→ Testo del documento
>>>

TAR Sicilia (Catania), Sez. I, 11 marzo 2024, n. 938

I crediti di lavoro dei professori universitari soggiacciono alla prescrizione quinquennale ex art. 2 Legge n. 428/1985

Data Documento: 2024-03-11
Autorità Emanante: TAR Sicilia
Area: Giurisprudenza
Massima

Dopo l’entrata in vigore dell’art. 2 della legge 7 agosto 1985 n. 428, che ha elevato da due a cinque anni il termine prescrizionale delle rate di stipendio e delle differenze arretrate dei dipendenti pubblici, e ha quindi equiparato il regime dei loro crediti alla disciplina generale sui crediti di lavoro di cui all’art. 2948 n. 4 c.c., tutti gli emolumenti corrisposti ai pubblici dipendenti in funzione dell’esercizio dell’attività lavorativa sono soggetti alla prescrizione quinquennale, senza alcuna distinzione per l’ipotesi che il credito retributivo sia contestato, o comunque richieda un formale atto di accertamento da parte dell’Amministrazione, e non assumendo più alcun valore neppure la distinzione giurisprudenziale fondata sulla natura del presupposto (legislativo, normativo o provvedimentale) che aveva costituito, in precedenza, il discrimine tra l’applicazione del termine quinquennale e quello decennale.

Contenuto sentenza

00938/2024 REG.PROV.COLL.

01552/2019 REG.RIC.

REPUBBLICA ITALIANA

IN NOME DEL POPOLO ITALIANO

Il Tribunale Amministrativo Regionale per la Sicilia

sezione staccata di Catania (Sezione Prima)

ha pronunciato la presente

SENTENZA

sul ricorso numero di registro generale 1552 del 2019, proposto da OMISSIS, rappresentato e difeso dall’avvocato OMISSIS, con domicilio digitale come da PEC da Registri di Giustizia;

contro

Università degli Studi di Messina, rappresentata e difesa dall’Avvocatura Distrettuale dello Stato di Catania, domiciliataria ex lege in Catania, Via Vecchia Ognina, 149;

per la condanna

al pagamento della retribuzione per gli incarichi di docenza universitaria;

Visti il ricorso e i relativi allegati;

Visto l’atto di costituzione in giudizio dell’Università degli Studi di Messina;

Visti tutti gli atti della causa;

Visto l’art. 87, comma 4-bis, cod. proc. amm.;

Relatore all’udienza straordinaria di smaltimento dell’arretrato del giorno 19 febbraio 2024 la dott.ssa OMISSIS e uditi per le parti i difensori come specificato nel verbale;

Ritenuto e considerato in fatto e diritto quanto segue.

<<<

→ Requisiti
a. Secondo la massima della sentenza del TAR Sicilia, a quanti anni l'art. 2 della legge n. 428/1985 ha elevato il termine prescrizionale delle rate di stipendio dei dipendenti pubblici?
b. Prosegui la sentenza del TAR Sicilia sui crediti di lavoro dei professori universitari, riprendendo dopo l'ultima frase riportata.
Le righe riportate di seguito costituiscono materiale distinto dalla sentenza.

→ Righe di dati
>>>

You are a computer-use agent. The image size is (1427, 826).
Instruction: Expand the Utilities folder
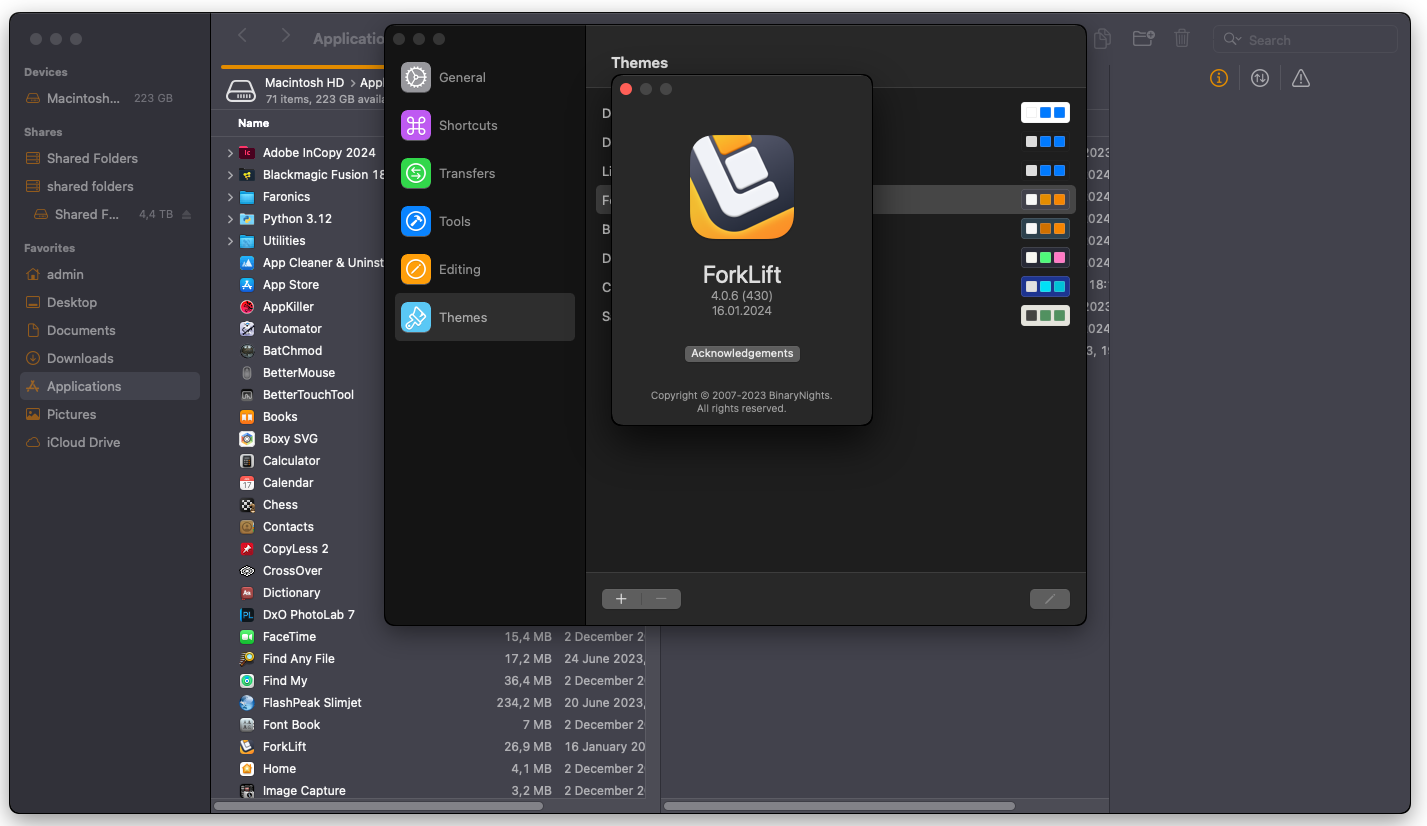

<<<

→ Risultati attesi
a. A cinque anni, rispetto ai due precedenti.

b.
FATTO

Con ricorso notificato in data 19 settembre 2019 e depositato l’8 ottobre 2019, il sig. OMISSIS ha adito questo Tribunale al fine di ottenere la condanna dell’Università degli Studi di Messina al pagamento della retribuzione per gli incarichi di docenza svolti negli anni dal 2004 al 2008 per il corso di laurea in chimica industriale, curriculum c, presso la sede del Consorzio Universitario Megara-Ibleo di Priolo.

Il ricorrente espone di essere professore ordinario di fisica sperimentale presso il Dipartimento di scienze matematiche e informatiche, scienze fisiche e scienze della terra dell’Università degli Studi di Messina.

In seguito ad una convenzione tra l’Università di Messina e il Consorzio Universitario Megara Ibleo, è stato istituito il corso di laurea in chimica industriale in Priolo Gargallo, con personale docente individuato dall’Ateneo.

In virtù di tale convenzione, il ricorrente ha svolto la propria attività didattica per il corso di laurea in chimica industriale, curriculum c, presso la sede del Consorzio Universitario Megara-Ibleo di Priolo negli anni accademici 2004/2005, 2005/2006, 2006/2007 e 2007/2008.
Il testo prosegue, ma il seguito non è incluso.